Likuiditas Melimpah, tetapi Penyaluran Kredit Minim
Kondisi perbankan Indonesia sangat sehat. Likuiditas perbankan melimpah. Namun, di sisi lain, penyaluran kredit masih lesu, bahkan terkontraksi.
Oleh
Benediktus Krisna Yogatama
·4 menit baca
JAKARTA, KOMPAS — Likuiditas perbankan saat ini sangat besar. Di sisi lain, penyaluran kredit masih rendah, bahkan terkontraksi, karena permintaan dari sektor riil masih minim. Hal ini menunjukkan pemulihan ekonomi masih berjalan lambat. Bauran kebijakan yang tepat untuk mendorong pemulihan ekonomi dibutuhkan sambil menjaga stabilitas keuangan.
Hal ini mengemuka dalam webinar ”Peran Kebijakan Makroprudensial dalam Pemulihan Ekonomi” yang diselenggarakan Bank Indonesia (BI), Jumat (28/5/2021). Sebelum webinar, terlebih dahulu dilaksanakan peluncuran buku Kebijakan Makroprudensial di Indonesia: Konsep, Kerangka, dan Implementasi.
Hadir memberikan sambutan kunci Deputi Gubernur Senior BI Destry Damayanti. Adapun pemateri webinar adalah Sekretaris Komite Stabilitas Sistem Keuangan (KSSK) Arif Baharudin; praktisi perbankan dan ekonom senior Institute for Development of Economics and Finance (Indef), Aviliani; Kepala Riset Klaster Perdagangan Internasional, Keuangan, dan Ekonomi Moneter Fakultas Ekonomi Bisnis Universitas Indonesia Sugiharso Safuan; serta Kepala Departemen Kebijakan Makroprudensial Bank Indonesia Juda Agung.
Mengutip data Laporan Bank Umum (LBU) BI, rasio alat likuid terhadap dana pihak ketiga (DPK) pada April 2021 mencapai 33,67 persen. Angka tersebut tiga kali lipat lebih di atas ambang batas minimum rasio likuid terhadap DPK, yakni pada 10 persen.

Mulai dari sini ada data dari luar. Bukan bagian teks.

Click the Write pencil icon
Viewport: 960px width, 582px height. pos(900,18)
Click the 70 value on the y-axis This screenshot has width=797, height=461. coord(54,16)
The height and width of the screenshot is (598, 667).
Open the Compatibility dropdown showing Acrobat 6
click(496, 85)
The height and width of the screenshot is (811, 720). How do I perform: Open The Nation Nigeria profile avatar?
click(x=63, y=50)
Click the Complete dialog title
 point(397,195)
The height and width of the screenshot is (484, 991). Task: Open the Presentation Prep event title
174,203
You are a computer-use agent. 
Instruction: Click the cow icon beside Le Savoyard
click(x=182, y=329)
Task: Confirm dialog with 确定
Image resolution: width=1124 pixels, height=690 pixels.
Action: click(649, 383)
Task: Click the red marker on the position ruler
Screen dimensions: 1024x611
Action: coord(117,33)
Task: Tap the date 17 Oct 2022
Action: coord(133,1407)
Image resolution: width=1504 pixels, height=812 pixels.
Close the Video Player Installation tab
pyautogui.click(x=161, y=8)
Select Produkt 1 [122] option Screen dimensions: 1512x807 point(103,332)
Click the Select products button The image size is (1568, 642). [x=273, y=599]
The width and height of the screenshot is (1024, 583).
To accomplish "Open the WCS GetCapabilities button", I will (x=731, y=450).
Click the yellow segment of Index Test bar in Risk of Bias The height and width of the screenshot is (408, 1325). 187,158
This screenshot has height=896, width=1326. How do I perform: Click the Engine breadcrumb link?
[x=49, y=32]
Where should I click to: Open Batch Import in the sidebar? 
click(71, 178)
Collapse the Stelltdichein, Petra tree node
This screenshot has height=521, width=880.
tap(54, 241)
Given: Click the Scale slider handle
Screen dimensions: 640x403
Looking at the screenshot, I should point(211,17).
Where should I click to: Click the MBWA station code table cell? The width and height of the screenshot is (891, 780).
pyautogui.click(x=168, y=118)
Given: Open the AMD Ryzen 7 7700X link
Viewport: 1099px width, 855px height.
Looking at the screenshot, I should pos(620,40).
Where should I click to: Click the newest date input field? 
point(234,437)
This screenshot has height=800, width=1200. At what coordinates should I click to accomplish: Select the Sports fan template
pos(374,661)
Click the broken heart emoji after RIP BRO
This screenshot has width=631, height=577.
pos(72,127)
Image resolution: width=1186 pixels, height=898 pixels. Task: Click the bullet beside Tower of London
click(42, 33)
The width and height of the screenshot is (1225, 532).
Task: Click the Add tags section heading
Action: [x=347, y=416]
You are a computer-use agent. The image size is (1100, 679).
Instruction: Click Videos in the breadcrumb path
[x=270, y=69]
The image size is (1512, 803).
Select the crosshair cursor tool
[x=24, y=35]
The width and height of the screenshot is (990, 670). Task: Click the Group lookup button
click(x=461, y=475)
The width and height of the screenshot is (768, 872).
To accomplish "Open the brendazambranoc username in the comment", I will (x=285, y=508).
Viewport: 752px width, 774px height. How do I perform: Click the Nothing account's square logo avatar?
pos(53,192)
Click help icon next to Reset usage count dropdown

Adapun rasio alat likuid terhadap non core deposit perbankan pada Maret 2021 mencapai 161,53 persen atau tiga kali lipat lebih dari ambang batasnya yang sebesar 50 persen. Indikator-indikator tersebut menunjukkan likuiditas perbankan sangat melimpah.
Likuiditas yang melimpah tersebut belum termanfaatkan secara optimal oleh perbankan. Penyaluran kredit masih sangat minim, bahkan pertumbuhannya terus terkontraksi.
Posisi kredit per April 2021 terkontraksi minus 2,28 persen dibandingkan dengan periode yang sama tahun lalu. Segmen kredit yang terkontraksi paling dalam adalah segmen komersial yang tumbuh minus 4,59 persen. Adapun segmen kredit yang sudah tumbuh positif adalah kredit konsumsi pada level 0,31 persen.
Padahal, BI sudah menurunkan suku bunga acuan BI 7 Day Reverse Repo Rate ke level terendah sepanjang sejarah, yakni 3,5 persen, sejak 18 Februari. Kalangan perbankan juga sudah menurunkan suku bunga dasar kredit (SBDK) per April 2021 pada level 9,57 persen.
Indikator perbankan lainnya juga menunjukkan kondisi perbankan dalam keadaan sehat, seperti tingkat kredit bermasalah (NPL) sebesar 3,22 persen atau di bawah ambang batas 5 persen. Adapun rasio kecukupan modal (CAR) April 2021 pada level 24,05 persen.
Juda menjelaskan, penyaluran kredit masih terkontraksi di tengah likuiditas perbankan yang melimpah ini dikarenakan ada permasalahan dari sisi permintaan kredit. Pasokan keuangan, yakni likuiditas, tidak diimbangi oleh permintaan kredit dari sektor riil.
”Sektor riil yang jadi nasabah kredit perbankan ini belum muncul kembali keinginannnya untuk mengambil kredit di bank,” ujar Juda.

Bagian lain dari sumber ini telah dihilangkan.